▶ [PROBLEM REQUIREMENTS] Transcribed word for word, the lines below from the one with "Task: Click the zoom in plus icon" through the last line of the records form the answer; no picture is to be included.

▶ [EXTRACTED INFORMATION]
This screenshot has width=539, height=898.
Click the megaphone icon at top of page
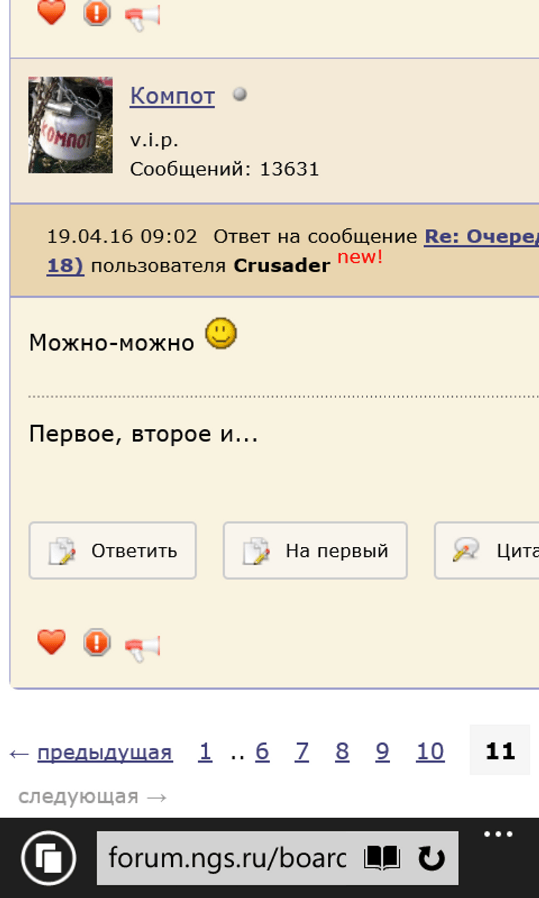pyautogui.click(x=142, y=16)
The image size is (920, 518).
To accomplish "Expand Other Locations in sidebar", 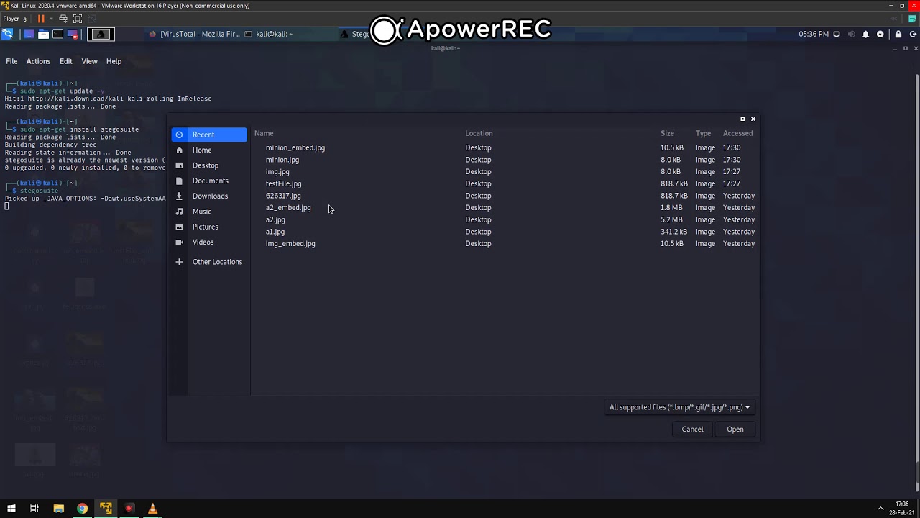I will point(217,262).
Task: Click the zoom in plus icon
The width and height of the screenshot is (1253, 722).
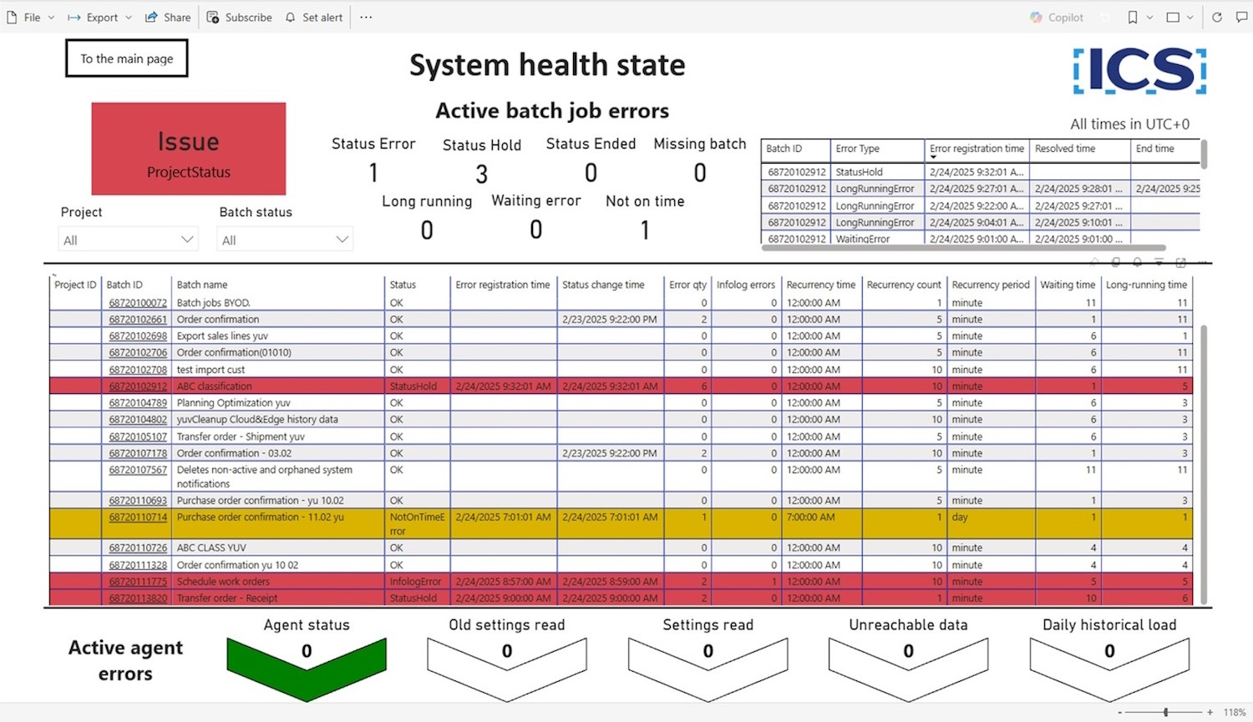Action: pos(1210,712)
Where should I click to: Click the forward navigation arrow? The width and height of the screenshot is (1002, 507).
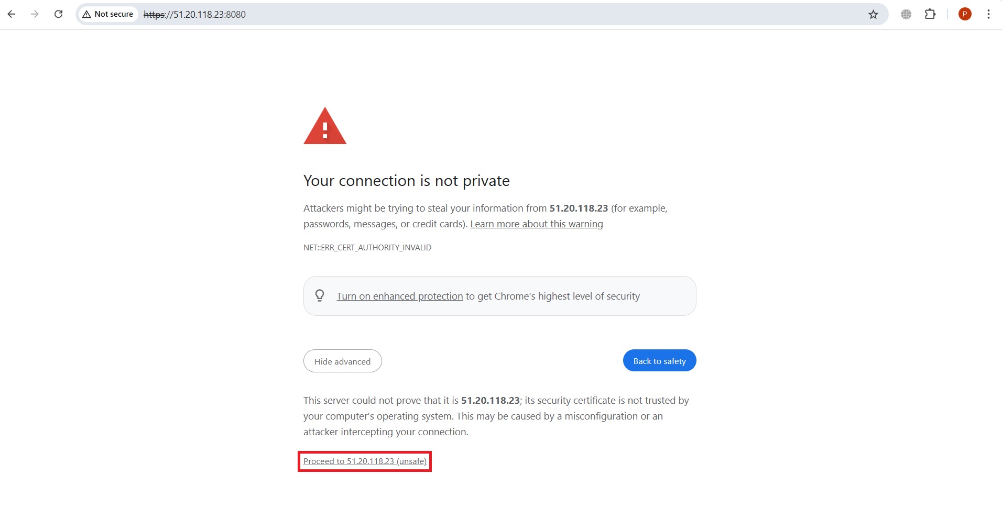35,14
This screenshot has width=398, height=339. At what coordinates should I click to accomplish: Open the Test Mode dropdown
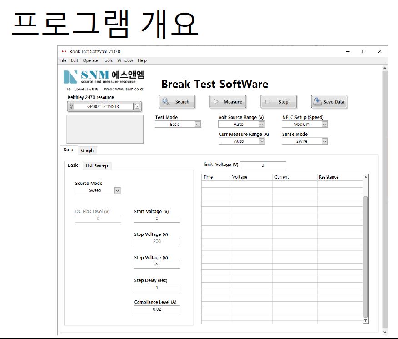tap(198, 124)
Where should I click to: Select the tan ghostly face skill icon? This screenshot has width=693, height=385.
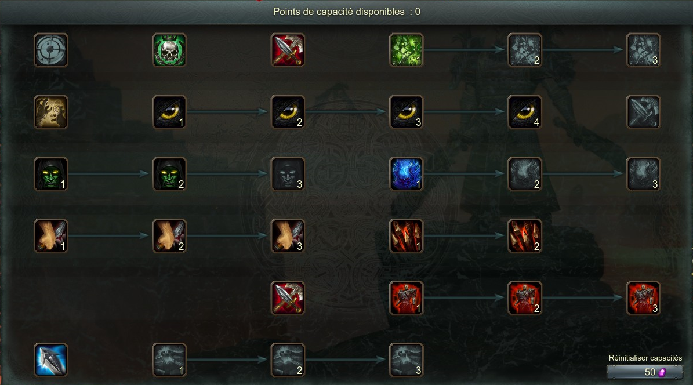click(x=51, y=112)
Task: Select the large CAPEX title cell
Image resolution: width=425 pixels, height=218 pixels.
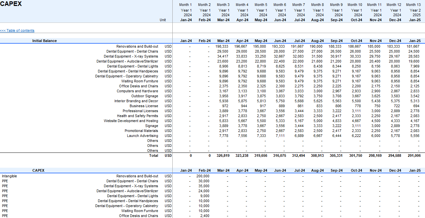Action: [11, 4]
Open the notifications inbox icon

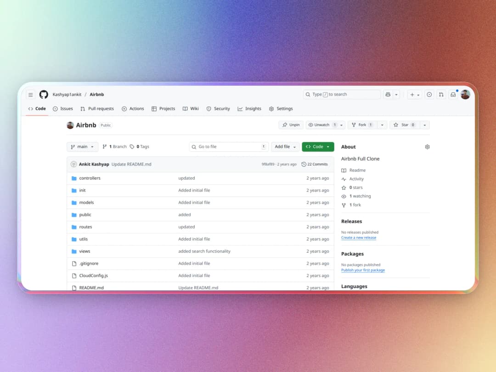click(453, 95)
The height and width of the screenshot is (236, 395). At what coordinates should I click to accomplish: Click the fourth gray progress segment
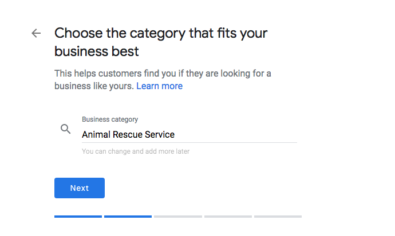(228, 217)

▶ [PROBLEM SOLUTION]
Task: Click the zoom in plus icon
The width and height of the screenshot is (1253, 722).
Action: pos(1210,712)
Where should I click to: Click the forward navigation arrow? The width and height of the screenshot is (1002, 507).
35,14
This screenshot has width=398, height=339. At what coordinates should I click to accomplish: Open the Test Mode dropdown
tap(198, 124)
Where should I click to: Select the tan ghostly face skill icon? This screenshot has width=693, height=385.
click(x=51, y=112)
Task: Select the large CAPEX title cell
Image resolution: width=425 pixels, height=218 pixels.
Action: [11, 4]
Open the notifications inbox icon

click(453, 95)
The height and width of the screenshot is (236, 395). At what coordinates should I click to accomplish: Click the fourth gray progress segment
(228, 217)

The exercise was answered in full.